Notre interview décalée

Tilt nous raconte ses films cultes, sa passion dévorante pour le skate ou son agacement quant à l’utilisation excessif du terme street art : rencontre.

 

Les dernières créations de l’artiste Tilt veulent approcher le chaos : ses œuvres renvoient aux sentiments de possession, d’avidité et autres désirs pour nous entrainer vers une confusion générale. On y retrouve la force des couleurs et sa pratique chère du graffiti primitif. Sculptures, peintures, sérigraphies, Tilt se donne les moyens de nous montrer sa vision de la destruction.

TILT ATELIER
Studio de l’artiste, préparation de son Solo Show Don’t grow up it’s a Trap pour la Kolly Gallery. Toulouse, Juin 2017 ©Benjamin ‘Big Addict Roudet’, Kolly Gallery

Peux-tu te présenter rapidement ?

Je suis graffiti artiste, je commence à ne plus avoir envie de dire quel âge j’ai. Je vis et travaille à Toulouse. (NDLR : Tilt est né à Toulouse en 1973. Ses premiers essais datent de 1988 sur les rampes de skateboard.)

Te rappelles-tu d’un moment fort que tu as eu avec la rue ? Un souvenir très présent encore actuellement ?

Quand j’avais 16 ans et qu’on partait avec mes potes pour faire du Graffiti vandale toute la nuit dans la ville, je me souviens de l’odeur des bombes de peinture. Elle peut me plonger dans une nostalgie agréable.

Sike, Der, 2Pon, Ceet, Tilt, Tober, Toulouse 1994
Sike, Der, 2Pon, Ceet, Tilt et Tober, Toulouse 1994 ©Tilt

Un projet où tu t’es dit en le réalisant : « ça passe ou ça casse » ?

Avec mon partenaire Mist, nous avons fait une peinture gigantesque sur un toit de Brooklyn à l’époque où je vivais à New York. Alors que nous préparions notre action, nous avons été interrompu par la police en mode « Put your hands on the floor and freeze!!!! » Après leur avoir expliqué que nos intentions étaient purement photographiques et que nous préparions une scène de shooting pour le lendemain matin, ils nous ont laissé continuer. Nous avons alors réalisé et ce, jusqu’à l’aube, un énorme lettrage de 17 x 70m : MISTILT.

Données fournies:

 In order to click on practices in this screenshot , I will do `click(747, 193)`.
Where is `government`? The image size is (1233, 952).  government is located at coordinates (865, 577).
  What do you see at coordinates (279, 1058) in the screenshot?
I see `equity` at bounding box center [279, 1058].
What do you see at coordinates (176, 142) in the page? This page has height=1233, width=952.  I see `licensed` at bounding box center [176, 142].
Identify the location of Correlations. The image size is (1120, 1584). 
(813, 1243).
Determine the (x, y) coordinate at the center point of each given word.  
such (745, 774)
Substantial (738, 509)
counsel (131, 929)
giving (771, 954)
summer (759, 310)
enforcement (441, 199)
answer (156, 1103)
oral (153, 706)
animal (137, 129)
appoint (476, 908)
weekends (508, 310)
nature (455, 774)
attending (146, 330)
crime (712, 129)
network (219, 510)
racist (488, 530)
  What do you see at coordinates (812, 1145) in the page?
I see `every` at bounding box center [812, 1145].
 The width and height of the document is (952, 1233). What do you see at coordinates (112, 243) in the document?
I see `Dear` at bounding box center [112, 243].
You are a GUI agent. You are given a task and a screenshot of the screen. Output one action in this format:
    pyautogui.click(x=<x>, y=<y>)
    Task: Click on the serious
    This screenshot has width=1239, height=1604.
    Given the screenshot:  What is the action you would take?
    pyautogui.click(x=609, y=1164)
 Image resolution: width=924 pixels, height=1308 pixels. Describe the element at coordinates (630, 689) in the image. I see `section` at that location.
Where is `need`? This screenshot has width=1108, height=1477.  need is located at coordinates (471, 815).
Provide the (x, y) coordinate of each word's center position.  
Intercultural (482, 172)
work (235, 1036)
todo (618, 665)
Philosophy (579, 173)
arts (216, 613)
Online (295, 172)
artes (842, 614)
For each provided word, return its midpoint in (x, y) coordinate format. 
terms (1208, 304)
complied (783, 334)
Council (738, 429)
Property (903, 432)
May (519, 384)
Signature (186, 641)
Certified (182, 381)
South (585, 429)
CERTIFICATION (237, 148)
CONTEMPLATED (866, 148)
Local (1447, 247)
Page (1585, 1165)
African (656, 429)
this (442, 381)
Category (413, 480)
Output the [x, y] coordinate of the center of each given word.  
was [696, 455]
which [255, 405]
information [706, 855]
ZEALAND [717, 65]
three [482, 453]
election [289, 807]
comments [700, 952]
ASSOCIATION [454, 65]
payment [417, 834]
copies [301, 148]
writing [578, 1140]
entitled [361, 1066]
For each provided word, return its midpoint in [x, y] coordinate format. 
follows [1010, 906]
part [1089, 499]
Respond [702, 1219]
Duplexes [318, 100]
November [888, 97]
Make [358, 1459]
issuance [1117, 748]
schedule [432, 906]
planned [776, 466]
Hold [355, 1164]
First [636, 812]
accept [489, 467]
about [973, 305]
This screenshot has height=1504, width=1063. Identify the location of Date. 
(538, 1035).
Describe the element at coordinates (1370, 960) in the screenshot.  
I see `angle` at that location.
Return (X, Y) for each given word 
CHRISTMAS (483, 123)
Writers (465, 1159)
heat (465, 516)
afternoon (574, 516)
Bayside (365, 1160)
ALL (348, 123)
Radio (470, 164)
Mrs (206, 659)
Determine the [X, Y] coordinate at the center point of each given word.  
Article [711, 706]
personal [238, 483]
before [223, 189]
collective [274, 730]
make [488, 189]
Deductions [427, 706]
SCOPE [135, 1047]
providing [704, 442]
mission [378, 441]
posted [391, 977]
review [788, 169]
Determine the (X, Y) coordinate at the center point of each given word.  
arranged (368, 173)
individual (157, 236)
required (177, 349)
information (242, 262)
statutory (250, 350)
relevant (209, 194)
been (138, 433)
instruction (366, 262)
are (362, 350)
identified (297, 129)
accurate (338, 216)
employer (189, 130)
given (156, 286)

Consignes:
- A) D'après l'extrait, en quelle année Tilt est-il né ?
- B) Mettez à jour le passage de l'extrait allant de « Avec mon partenaire » à « 70m : MISTILT. » en remplaçant « Brooklyn » par « Manhattan ».
- C) Dressez la liste de tous les noms cités dans la légende de la photo « Toulouse 1994 » de l'extrait.

Réponses par consigne:
- A) En 1973.

- B)
Avec mon partenaire Mist, nous avons fait une peinture gigantesque sur un toit de Manhattan à l’époque où je vivais à New York. Alors que nous préparions notre action, nous avons été interrompu par la police en mode « Put your hands on the floor and freeze!!!! » Après leur avoir expliqué que nos intentions étaient purement photographiques et que nous préparions une scène de shooting pour le lendemain matin, ils nous ont laissé continuer. Nous avons alors réalisé et ce, jusqu’à l’aube, un énorme lettrage de 17 x 70m : MISTILT.

- C) Sike, Der, 2Pon, Ceet, Tilt, Tober